The team then tested whether blocking KORs could restore sociability. They gave withdrawn mice aticaprant, a KOR antagonist that is already under clinical investigation for certain forms of depression. Treatment with aticaprant fully reversed the social avoidance in the withdrawn mice, restoring normal social behavior in the laboratory tests.
If a similar mechanism operates in humans, KOR blockade during withdrawal could help people remain connected to social supports—family, peers, clinicians and recovery programs—making it easier to complete detoxification and engage in long-term treatment. “Withdrawal is often the moment when someone might accept help or be linked to effective treatments,” says Humphreys. “If they are withdrawing and avoiding all social contact, those life-saving interventions can’t occur.”
Malenka cautions that developing addiction medications is challenging and that translating findings from mice to people requires careful clinical research. Pharmaceutical interest in addiction treatments can be limited, so the goal of this preclinical work is to provide a clear mechanism and strong rationale for clinical trials.
The pathway described—dynorphin release activating KORs in the nucleus accumbens to suppress serotonin during withdrawal—provides a concrete target for further study. Having a mechanistic understanding gives clinical researchers a focused hypothesis to test in human trials and may accelerate efforts to reduce social isolation during withdrawal and improve recovery outcomes.
About this opioid withdrawal and social neuroscience research news
Author: Gordy Slack
Source: Stanford
Contact: Gordy Slack – Stanford
Image: The image is credited to Matthew Pomrenze, Malenka Lab
Original Research: Closed access.
“Modulation of 5-HT release by dynorphin mediates social deficits during opioid withdrawal” by Matthew B. Pomrenze et al., Neuron (2022).
Abstract
Modulation of 5-HT release by dynorphin mediates social deficits during opioid withdrawal
Highlights
- Protracted opioid withdrawal produces pronounced social interaction deficits in mice.

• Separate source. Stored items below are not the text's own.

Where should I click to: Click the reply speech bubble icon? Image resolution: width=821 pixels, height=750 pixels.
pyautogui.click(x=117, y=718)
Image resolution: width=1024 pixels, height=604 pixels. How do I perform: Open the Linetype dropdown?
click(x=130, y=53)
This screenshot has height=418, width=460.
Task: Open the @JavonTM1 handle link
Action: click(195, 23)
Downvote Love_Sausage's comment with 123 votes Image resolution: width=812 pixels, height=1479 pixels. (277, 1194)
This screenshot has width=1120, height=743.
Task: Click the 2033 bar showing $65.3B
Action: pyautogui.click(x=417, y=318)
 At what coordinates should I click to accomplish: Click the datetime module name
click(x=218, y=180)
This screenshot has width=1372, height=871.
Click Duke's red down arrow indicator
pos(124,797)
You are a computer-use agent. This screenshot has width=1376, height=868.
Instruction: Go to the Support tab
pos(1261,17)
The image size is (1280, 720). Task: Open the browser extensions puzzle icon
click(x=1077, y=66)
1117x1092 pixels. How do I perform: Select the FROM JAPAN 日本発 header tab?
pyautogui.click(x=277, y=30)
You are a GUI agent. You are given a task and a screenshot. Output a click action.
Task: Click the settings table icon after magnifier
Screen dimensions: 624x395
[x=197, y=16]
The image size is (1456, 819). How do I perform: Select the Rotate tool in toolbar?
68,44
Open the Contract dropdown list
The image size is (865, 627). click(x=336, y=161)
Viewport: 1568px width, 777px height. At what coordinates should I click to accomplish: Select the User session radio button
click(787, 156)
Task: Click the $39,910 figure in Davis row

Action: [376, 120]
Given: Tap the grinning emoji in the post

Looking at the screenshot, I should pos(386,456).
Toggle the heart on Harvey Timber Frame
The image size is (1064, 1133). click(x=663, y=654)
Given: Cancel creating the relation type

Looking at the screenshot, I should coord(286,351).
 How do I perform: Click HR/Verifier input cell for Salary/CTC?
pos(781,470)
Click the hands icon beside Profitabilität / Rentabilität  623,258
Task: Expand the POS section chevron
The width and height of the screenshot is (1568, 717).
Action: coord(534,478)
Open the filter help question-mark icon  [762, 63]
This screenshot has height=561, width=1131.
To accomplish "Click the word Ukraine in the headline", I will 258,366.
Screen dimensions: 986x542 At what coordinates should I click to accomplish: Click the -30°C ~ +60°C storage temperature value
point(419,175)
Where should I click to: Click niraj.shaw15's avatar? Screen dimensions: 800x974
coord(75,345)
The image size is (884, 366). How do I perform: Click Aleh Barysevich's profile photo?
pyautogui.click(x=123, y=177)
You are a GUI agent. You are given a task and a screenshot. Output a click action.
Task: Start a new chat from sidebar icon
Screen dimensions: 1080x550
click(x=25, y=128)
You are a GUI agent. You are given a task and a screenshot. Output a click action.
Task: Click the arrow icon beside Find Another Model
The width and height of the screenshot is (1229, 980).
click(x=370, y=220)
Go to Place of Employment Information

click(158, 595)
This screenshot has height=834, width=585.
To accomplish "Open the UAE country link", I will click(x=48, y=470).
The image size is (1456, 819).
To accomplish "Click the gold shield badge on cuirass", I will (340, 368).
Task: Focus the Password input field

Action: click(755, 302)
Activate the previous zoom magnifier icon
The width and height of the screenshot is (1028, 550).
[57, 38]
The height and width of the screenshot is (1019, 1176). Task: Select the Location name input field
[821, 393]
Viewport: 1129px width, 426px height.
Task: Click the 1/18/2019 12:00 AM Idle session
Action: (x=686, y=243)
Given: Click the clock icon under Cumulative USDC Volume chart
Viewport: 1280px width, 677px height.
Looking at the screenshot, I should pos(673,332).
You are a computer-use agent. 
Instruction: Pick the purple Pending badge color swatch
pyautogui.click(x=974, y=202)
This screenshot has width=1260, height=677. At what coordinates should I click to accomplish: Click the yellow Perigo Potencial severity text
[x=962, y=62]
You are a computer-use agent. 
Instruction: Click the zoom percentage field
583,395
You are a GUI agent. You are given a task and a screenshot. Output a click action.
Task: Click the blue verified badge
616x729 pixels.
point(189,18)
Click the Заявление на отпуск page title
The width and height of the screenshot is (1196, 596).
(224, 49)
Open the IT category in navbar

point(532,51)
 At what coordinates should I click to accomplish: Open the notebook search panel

- Kappa opioid receptor activation in the nucleus accumbens medial shell is necessary for withdrawal-related social deficits.
- Dynorphin-expressing neurons in the dorsal raphe promote these social deficits during withdrawal.
- KOR activation reduces serotonin (5-HT) release in the nucleus accumbens during withdrawal, mediating the social deficits.
Summary
Social isolation during opioid withdrawal is a major factor driving relapse and complicating recovery. This study demonstrates that sociability deficits in mice undergoing protracted opioid withdrawal depend on dynorphin-driven activation of kappa opioid receptors, which block the serotonin signals in the nucleus accumbens that normally support social interaction. Blocking KORs—using a clinically relevant antagonist—restores serotonin release and reverses social avoidance in mice, identifying a neuromodulatory mechanism that could inform future clinical research aimed at reducing isolation during withdrawal and improving addiction treatment outcomes.